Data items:
------------

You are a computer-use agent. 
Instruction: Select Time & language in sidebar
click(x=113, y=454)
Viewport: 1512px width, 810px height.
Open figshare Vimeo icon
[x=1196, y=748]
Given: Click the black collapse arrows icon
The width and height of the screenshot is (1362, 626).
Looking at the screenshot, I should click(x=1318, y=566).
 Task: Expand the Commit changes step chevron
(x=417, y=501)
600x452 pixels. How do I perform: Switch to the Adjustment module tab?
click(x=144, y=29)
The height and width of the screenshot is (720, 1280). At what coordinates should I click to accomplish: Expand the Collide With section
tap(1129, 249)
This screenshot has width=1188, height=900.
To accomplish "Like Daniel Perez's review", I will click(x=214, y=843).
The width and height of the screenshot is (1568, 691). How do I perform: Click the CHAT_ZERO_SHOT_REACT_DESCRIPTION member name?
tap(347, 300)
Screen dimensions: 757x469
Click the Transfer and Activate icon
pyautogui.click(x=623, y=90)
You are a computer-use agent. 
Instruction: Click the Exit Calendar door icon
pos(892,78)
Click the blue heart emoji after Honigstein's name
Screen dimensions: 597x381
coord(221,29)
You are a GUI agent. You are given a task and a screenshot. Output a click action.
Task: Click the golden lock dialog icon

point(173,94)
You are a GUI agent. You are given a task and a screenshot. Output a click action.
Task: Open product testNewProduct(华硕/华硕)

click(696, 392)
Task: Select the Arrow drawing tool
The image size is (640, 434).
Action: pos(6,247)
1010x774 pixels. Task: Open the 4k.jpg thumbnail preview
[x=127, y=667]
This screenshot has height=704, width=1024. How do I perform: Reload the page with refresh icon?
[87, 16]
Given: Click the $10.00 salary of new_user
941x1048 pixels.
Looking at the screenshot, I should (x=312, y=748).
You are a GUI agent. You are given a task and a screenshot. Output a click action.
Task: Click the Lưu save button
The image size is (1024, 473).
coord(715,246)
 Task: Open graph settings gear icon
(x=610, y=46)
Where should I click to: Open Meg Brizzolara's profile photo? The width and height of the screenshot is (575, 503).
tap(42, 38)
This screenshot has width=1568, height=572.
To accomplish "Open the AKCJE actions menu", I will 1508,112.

------------

### Work to be completed
The records shown above must be returned in full, exactly as written.

### Your response
You are a computer-use agent. 
Instruction: Select Time & language in sidebar
click(x=113, y=454)
Viewport: 1512px width, 810px height.
Open figshare Vimeo icon
[x=1196, y=748]
Given: Click the black collapse arrows icon
The width and height of the screenshot is (1362, 626).
Looking at the screenshot, I should click(x=1318, y=566).
 Task: Expand the Commit changes step chevron
(x=417, y=501)
600x452 pixels. How do I perform: Switch to the Adjustment module tab?
click(x=144, y=29)
The height and width of the screenshot is (720, 1280). At what coordinates should I click to accomplish: Expand the Collide With section
tap(1129, 249)
This screenshot has width=1188, height=900.
To accomplish "Like Daniel Perez's review", I will click(x=214, y=843).
The width and height of the screenshot is (1568, 691). How do I perform: Click the CHAT_ZERO_SHOT_REACT_DESCRIPTION member name?
tap(347, 300)
Screen dimensions: 757x469
Click the Transfer and Activate icon
pyautogui.click(x=623, y=90)
You are a computer-use agent. 
Instruction: Click the Exit Calendar door icon
pos(892,78)
Click the blue heart emoji after Honigstein's name
Screen dimensions: 597x381
coord(221,29)
You are a GUI agent. You are given a task and a screenshot. Output a click action.
Task: Click the golden lock dialog icon

point(173,94)
You are a GUI agent. You are given a task and a screenshot. Output a click action.
Task: Open product testNewProduct(华硕/华硕)

click(696, 392)
Task: Select the Arrow drawing tool
The image size is (640, 434).
Action: pos(6,247)
1010x774 pixels. Task: Open the 4k.jpg thumbnail preview
[x=127, y=667]
This screenshot has height=704, width=1024. How do I perform: Reload the page with refresh icon?
[87, 16]
Given: Click the $10.00 salary of new_user
941x1048 pixels.
Looking at the screenshot, I should (x=312, y=748).
You are a GUI agent. You are given a task and a screenshot. Output a click action.
Task: Click the Lưu save button
The image size is (1024, 473).
coord(715,246)
 Task: Open graph settings gear icon
(x=610, y=46)
Where should I click to: Open Meg Brizzolara's profile photo? The width and height of the screenshot is (575, 503).
tap(42, 38)
This screenshot has width=1568, height=572.
To accomplish "Open the AKCJE actions menu", I will 1508,112.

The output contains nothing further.